• **PROVIDED TEXT**

________________________________________

Deal the damage. They get the gear, the relics, the investment.

3-4 Supports / Tanks

Exist to enable the carry - energy, buffs, protection, uptime.

Want the detail on support types? See Team Building -> Energy vs. Tempo Support.

Factions (Suits)

Every deity belongs to a faction, shown as a card suit. The four core suits are Hearts, Diamonds, Spades and Clubs, plus the rare Starglint group.

Factions matter in three places:

  • Summoning: Faction summons and the Wish List are organised by suit, so you target the faction your carry belongs to.
  • Synergy bonus: Stacking deities of the same faction grants your whole team a damage bonus (up to +35%, see below).
  • Counters: Each suit is strong against one other suit.

Faction Synergy Bonus

The more deities of the same faction you field, the bigger the team-wide damage bonus. This is the single biggest reason to build mono or near-mono teams.

________________________________________

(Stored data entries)
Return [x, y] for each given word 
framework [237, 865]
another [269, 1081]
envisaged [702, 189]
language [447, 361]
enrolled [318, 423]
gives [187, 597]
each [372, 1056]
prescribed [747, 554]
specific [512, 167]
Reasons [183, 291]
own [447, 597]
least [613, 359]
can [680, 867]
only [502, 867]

________________________________________

• **ASSIGNMENT 1**
Decide whether each statement agrees with the faction guide, answering yes or no and quoting the deciding words: (a) Starglint is one of the four core suits. (b) Stacking deities of the same faction gives the whole team a damage bonus. (c) Each suit is strong against two other suits.
• **ASSIGNMENT 2**
According to the faction guide, how large can the damage bonus from same-faction deities get?
• **ASSIGNMENT 3**
Translate this sentence from the faction guide into Spanish: "Every deity belongs to a faction, shown as a card suit."
Answer using only the faction guide and nothing else.

• **WRITTEN REPLY 1**
(a) No: "The four core suits are Hearts, Diamonds, Spades and Clubs, plus the rare Starglint group."
(b) Yes: "Stacking deities of the same faction grants your whole team a damage bonus"
(c) No: "Each suit is strong against one other suit."

• **WRITTEN REPLY 2**
Up to +35%.

• **WRITTEN REPLY 3**
Cada deidad pertenece a una facción, representada como un palo de la baraja.